Yisrael is the Hebrew form of Israel, meaning 'one who struggles with God' or 'God contends.'
Yisrael is the original Hebrew form of one of the most historically momentous names in human civilization. Its etymology reaches back to the book of Genesis, where the patriarch Jacob wrestles through the night with a mysterious divine figure and, at dawn, is given a new name: Israel. The Hebrew "Yisrael" is classically interpreted as meaning "one who wrestles with God" or "God strives" or "God prevails," from the root "sarah" (to strive, to contend) and "El" (God).
It is a name born from a transformative struggle, encoding within it the theological idea that wrestling honestly with the divine — through doubt, suffering, and faith — is itself a sacred act. From this single patriarch descended, according to the biblical narrative, the twelve tribes of Israel, and the name became the collective identity of a people, a covenant, and eventually a modern nation. Throughout Jewish history, Yisrael has been a name of profound spiritual meaning, borne by rabbis, scholars, and community leaders across millennia.
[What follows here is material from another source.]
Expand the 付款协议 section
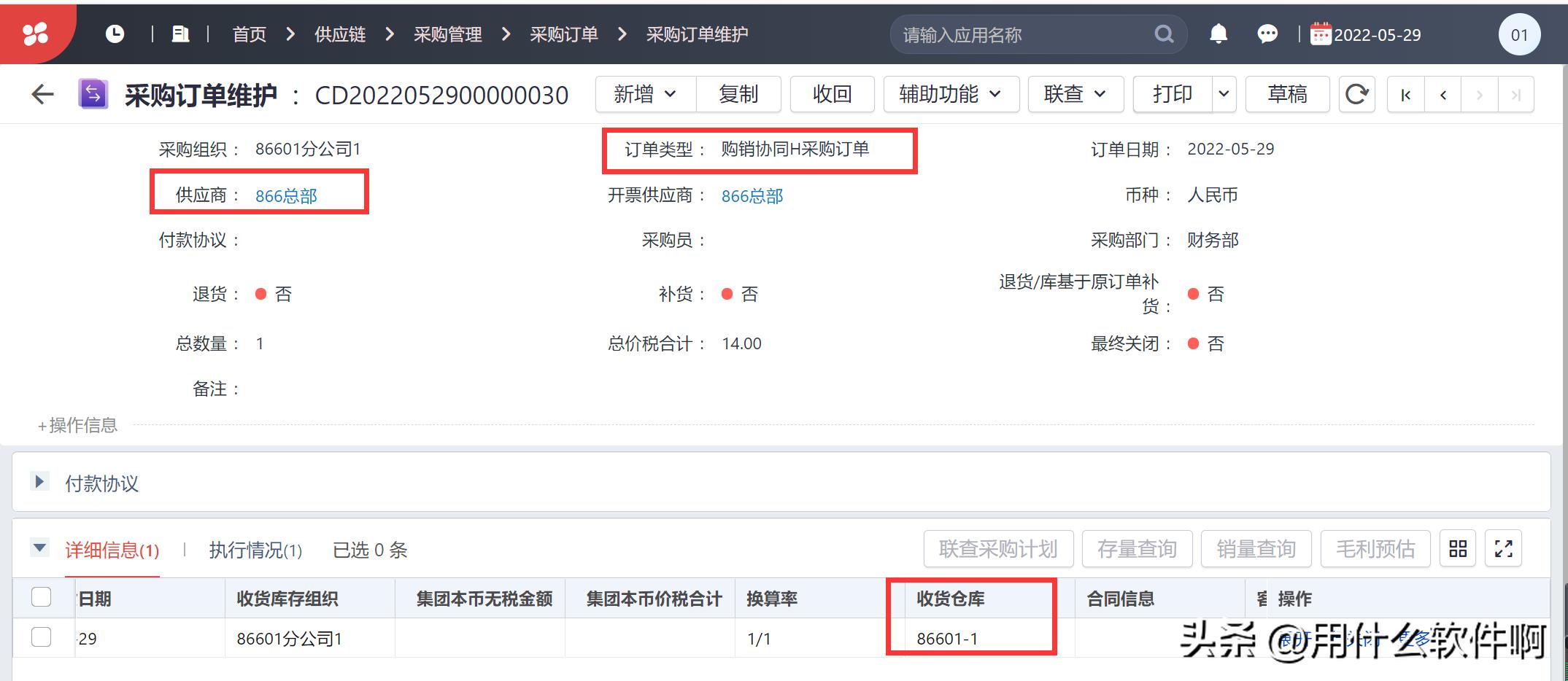 click(x=39, y=482)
Rabbi Israel ben Eliezer, known as the Baal Shem Tov, the eighteenth-century founder of Hasidic Judaism, is among its most transformative bearers, a figure who revolutionized Jewish spiritual practice and whose name carried the full weight of the tradition from which he came. As a personal name today, Yisrael is used almost exclusively within observant Jewish communities, particularly among Ashkenazi and Mizrahi Jews, where it retains its full Hebrew form rather than the anglicized Israel. Giving a child this name is an act of deep cultural transmission — a declaration of connection to one of the most ancient and consequential naming traditions in the world. The name carries gravitas without heaviness, ancient history without archaism, and a spiritual ambition that few other names can match.